Note: Linq and Linq to SQL are different products.  Linq itself is not database specific, nor an orm.  Linq to SQL is built on top of Linq and is database specific and an (poor mans) ORM.

  1. Nhibernate, SubSonic -> SQL Metal and Linq to SQL -> MS Data Entity Framework
  2. Nant -> MSBuild, FinalBuilder
  3. Castle Windsor, Spring.Net, StructureMap -> MS Unity IoC Framework
  4. NUnit, MBUnit, XUnit.Net -> MSTest in VS 2008 Pro
  5. NDOC -> Sandcastle
  6. CruiseControl -> TeamCity -> Team Systems TeamBuild
  7. SubVersion -> SourceSafe -> Team Systems

1. NHibernate: more configurable than Linq to SQL.  Also allows you to generate your database from your domain, which Linq to SQL does not, and Entity Framework doesn’t yet (but will).   If you really want to compare apples to apples, compare LINQ to SQL to SubSonic and NHibernate to the Entity Framework.

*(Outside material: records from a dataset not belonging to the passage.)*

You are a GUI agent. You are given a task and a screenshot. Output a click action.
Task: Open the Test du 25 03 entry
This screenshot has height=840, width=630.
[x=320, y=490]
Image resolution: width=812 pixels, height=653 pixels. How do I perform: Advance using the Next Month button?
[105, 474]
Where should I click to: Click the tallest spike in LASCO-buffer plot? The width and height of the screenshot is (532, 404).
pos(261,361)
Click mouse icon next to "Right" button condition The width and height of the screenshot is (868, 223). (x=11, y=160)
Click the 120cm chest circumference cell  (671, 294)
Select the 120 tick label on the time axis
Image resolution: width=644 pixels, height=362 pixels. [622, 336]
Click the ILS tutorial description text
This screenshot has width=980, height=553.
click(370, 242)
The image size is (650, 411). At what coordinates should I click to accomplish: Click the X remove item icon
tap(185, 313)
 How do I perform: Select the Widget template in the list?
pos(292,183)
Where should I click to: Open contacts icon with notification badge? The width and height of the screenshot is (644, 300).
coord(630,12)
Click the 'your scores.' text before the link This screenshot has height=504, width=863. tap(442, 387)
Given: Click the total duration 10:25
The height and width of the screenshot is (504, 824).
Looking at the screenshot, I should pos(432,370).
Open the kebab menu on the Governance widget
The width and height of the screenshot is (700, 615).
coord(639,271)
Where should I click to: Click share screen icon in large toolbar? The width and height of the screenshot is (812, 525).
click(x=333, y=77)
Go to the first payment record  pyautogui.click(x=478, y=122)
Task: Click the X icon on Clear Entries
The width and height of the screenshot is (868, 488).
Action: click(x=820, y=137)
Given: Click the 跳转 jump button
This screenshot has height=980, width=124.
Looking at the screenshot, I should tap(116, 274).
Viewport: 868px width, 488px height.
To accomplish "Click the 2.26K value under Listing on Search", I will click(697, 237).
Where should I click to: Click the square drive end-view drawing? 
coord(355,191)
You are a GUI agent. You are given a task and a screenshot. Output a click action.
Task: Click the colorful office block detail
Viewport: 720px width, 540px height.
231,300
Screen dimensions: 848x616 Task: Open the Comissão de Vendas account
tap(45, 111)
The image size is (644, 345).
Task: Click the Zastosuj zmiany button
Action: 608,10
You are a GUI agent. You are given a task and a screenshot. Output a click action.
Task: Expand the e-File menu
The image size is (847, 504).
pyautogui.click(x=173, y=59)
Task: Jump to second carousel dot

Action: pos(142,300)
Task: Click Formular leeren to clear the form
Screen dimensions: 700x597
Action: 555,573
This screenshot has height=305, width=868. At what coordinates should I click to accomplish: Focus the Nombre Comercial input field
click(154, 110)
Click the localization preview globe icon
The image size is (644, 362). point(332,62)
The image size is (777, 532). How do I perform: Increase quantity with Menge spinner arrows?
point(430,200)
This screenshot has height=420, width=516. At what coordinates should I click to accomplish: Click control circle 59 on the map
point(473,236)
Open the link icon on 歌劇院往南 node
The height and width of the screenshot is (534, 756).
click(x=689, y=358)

2. Easier to find samples for Nant, and Nant can run C# code from the script.  FinalBuilder has a nice GUI for doing a lot of the same stuff.

3. Unity isn’t going to be any easier to setup than the OSS tools for this one, and currently Unity is much less of a product (bare bones really).  Actually, Unity is sort of OSS itself (you can get the source, but I’d have to check the license again).  I like Spring.Net, but I’m taking a serious look at StructureMap and Castle Windsor right now.

4.  In 2005 you could only get MSTest with Team Systems — fixed in 2008.  But again, MSTest isn’t any easier to explain or use than NUnit, MBUnit, or XUnit.Net.  ReSharper has a beautiful support for NUnit (and support for XUnit.Net is coming).  I don’t see an advantage to MSTest.

6. I <heart> TeamCity.  CruiseControl is a pain to setup the first time, but pretty easy after that.

7. Other people can answer that one better than me.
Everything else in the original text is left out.